Journal de l'année Édition 1970 1970Éd. 1970

Mais l'intervention au Cambodge a porté la guerre à ses frontières. Les maquisards procommunistes (estimés à 5 000 hommes) ont joint leurs forces à celles du Viêt-cong et de l'armée Sihanouk, pour entretenir dans le nord et l'est du pays une insécurité croissante. Tout au long des mois de mai et juin, le gouvernement thaïlandais, en dépit des appels de Lon Nol, est resté prudent. Il a mis son armée en état d'alerte, a donné son accord pour les livraisons d'armes, a accepté que des volontaires aillent combattre au Cambodge, mais s'est gardé de s'engager à fond dans l'entreprise. Certains se demandent toutefois si les Thaïlandais pourront conserver longtemps cette attitude et si, de toute façon, l'axe Bangkok-Phnom Penh-Saigon (dont les Américains — dit-on — avaient rêvé en intervenant au Cambodge) n'est pas sérieusement compromis.

Viêt-nam du Sud

Les succès de l'armée sud-vietnamienne au Cambodge ont quelque peu éclipsé la réalité sud-vietnamienne. Paradoxalement, ils ont en même temps consolidé et effrité la position du chef de l'État, le général Thieu.

À la fin de l'année 1968-69, les Américains, las de l'obstruction systématique de Thieu à leurs projets de désengagement, las des rivalités et des contradictions des différents leaders du Viêt-nam du Sud, avaient envisagé la création d'un gouvernement à tendance neutraliste.

Or, en un an, le chef de l'État est parvenu à renverser ou à redresser la situation en sa faveur, éliminant les uns après les autres ses adversaires politiques et créant un régime qui ne tolère aucune opposition. Dans cette perspective, la vietnamisation de la guerre et l'intervention au Cambodge, où les troupes gouvernementales se sont révélées plus efficaces qu'on ne s'y attendait, ont renforcé le régime instauré par Thieu.
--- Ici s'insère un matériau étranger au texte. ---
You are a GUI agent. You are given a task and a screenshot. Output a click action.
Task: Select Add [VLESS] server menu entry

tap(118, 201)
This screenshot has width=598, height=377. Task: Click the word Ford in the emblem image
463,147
Mais cette extension de la guerre (alors qu'à la fin de l'année précédente les chances de paix paraissaient plus grandes) a réveillé l'opposition. Étudiants et bouddhistes, suivis par quelques syndicats ouvriers, ont engagé la lutte contre Thieu. Elle n'a pas encore pris une forme bien marquée, mais le président sud-vietnamien sera, à plus ou moins long terme, obligé d'en tenir compte.
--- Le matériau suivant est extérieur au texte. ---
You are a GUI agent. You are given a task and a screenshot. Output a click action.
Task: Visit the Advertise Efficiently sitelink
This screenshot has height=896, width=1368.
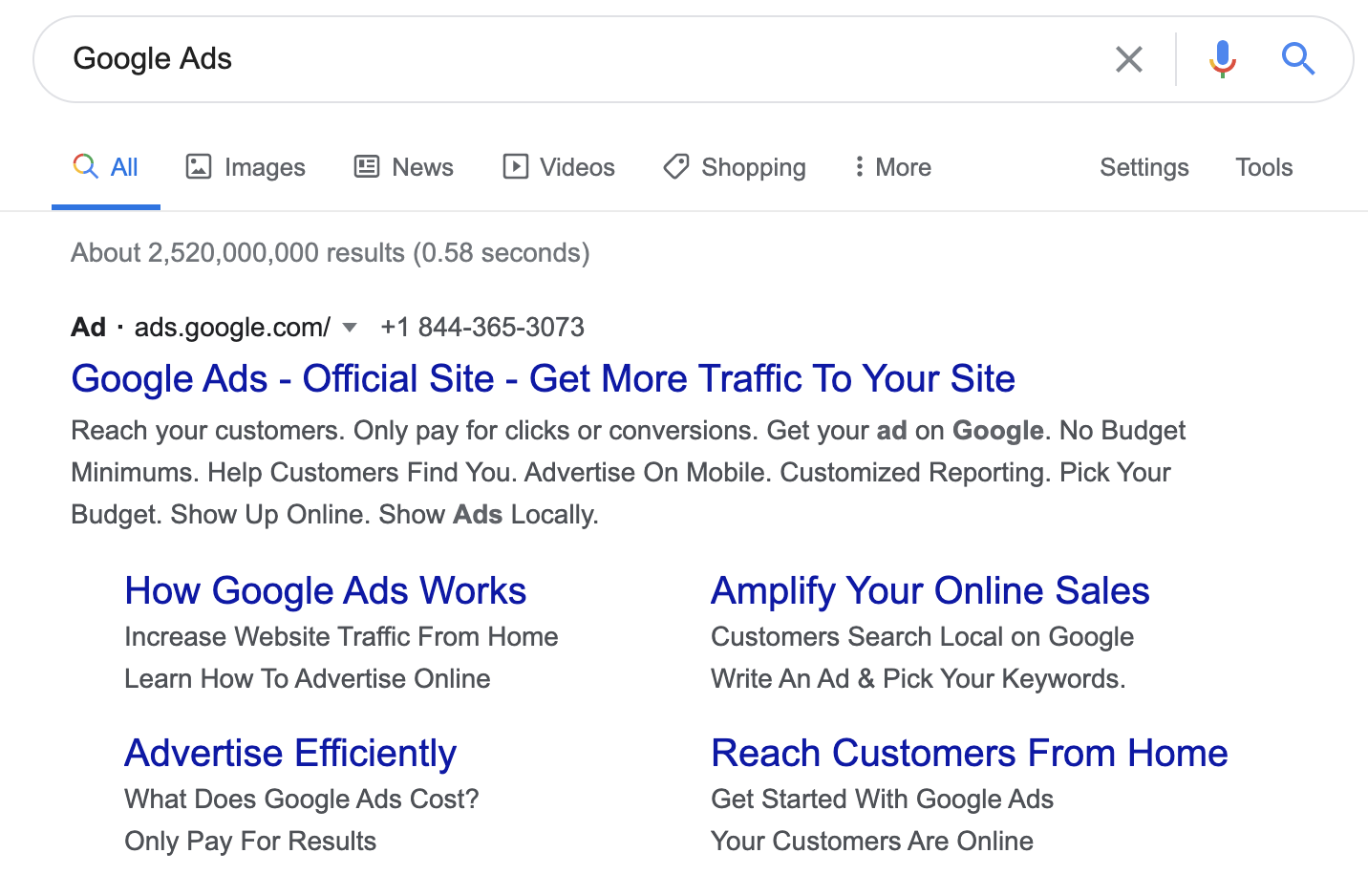coord(290,754)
Sur le terrain, au fur et à mesure du départ des troupes américaines, les troupes sud-vietnamiennes prennent la relève. Il n'y a pas eu de grandes opérations analogues à celles des années passées. Mais le Vietcong et les Nord-Vietnamiens ont multiplié, notamment en mai et juin, les attaques surprises, les embuscades, les coups de main et les actions terroristes.

Ho Chi Minh

« Durant toute ma vie, j'ai servi de tout mon cœur et de toutes mes forces la patrie, la révolution et le peuple. Maintenant, si je devais quitter ce monde, je n'ai rien à me reprocher. Je regrette seulement de ne pouvoir servir plus longtemps et davantage. Après ma mort, il faut éviter d'organiser de grandes funérailles, afin de ne pas gaspiller le temps et l'argent du peuple. »

Le 10 mai 1969, presque quatre mois avant sa mort (3 septembre 1969), Ho Chi Minh mettait le point final à son testament politique. Il avait soixante-dix-neuf ans. Mais l'âge compte-t-il pour un homme comme lui ? À travers les lignes de son testament, on retrouve cette passion et cette douceur, cet orgueil et cette humilité, cette volonté de fer et cette soumission au réel qui firent le révolutionnaire et le patriote et qui toujours fascinèrent ses interlocuteurs.

Ho Chi Minh (« celui qui éclaire ») est né dans le Nord-Annam. Une famille pauvre, où déjà on parle de politique et où l'on rêve d'un monde plus juste. De brèves études arrêtées à vingt ans et le départ pour la France à bord d'un bateau où il s'est engagé comme boy. Mais ce n'est qu'en 1917, à Paris, que le jeune Annamite commence sa carrière proprement politique. Il a découvert Marx et les socialistes : il devient communiste. Il est révolutionnaire et, certes, la révolution ne peut être qu'internationale, mais pour un Vietnamien la libération du prolétariat passe d'abord par la décolonisation de son pays.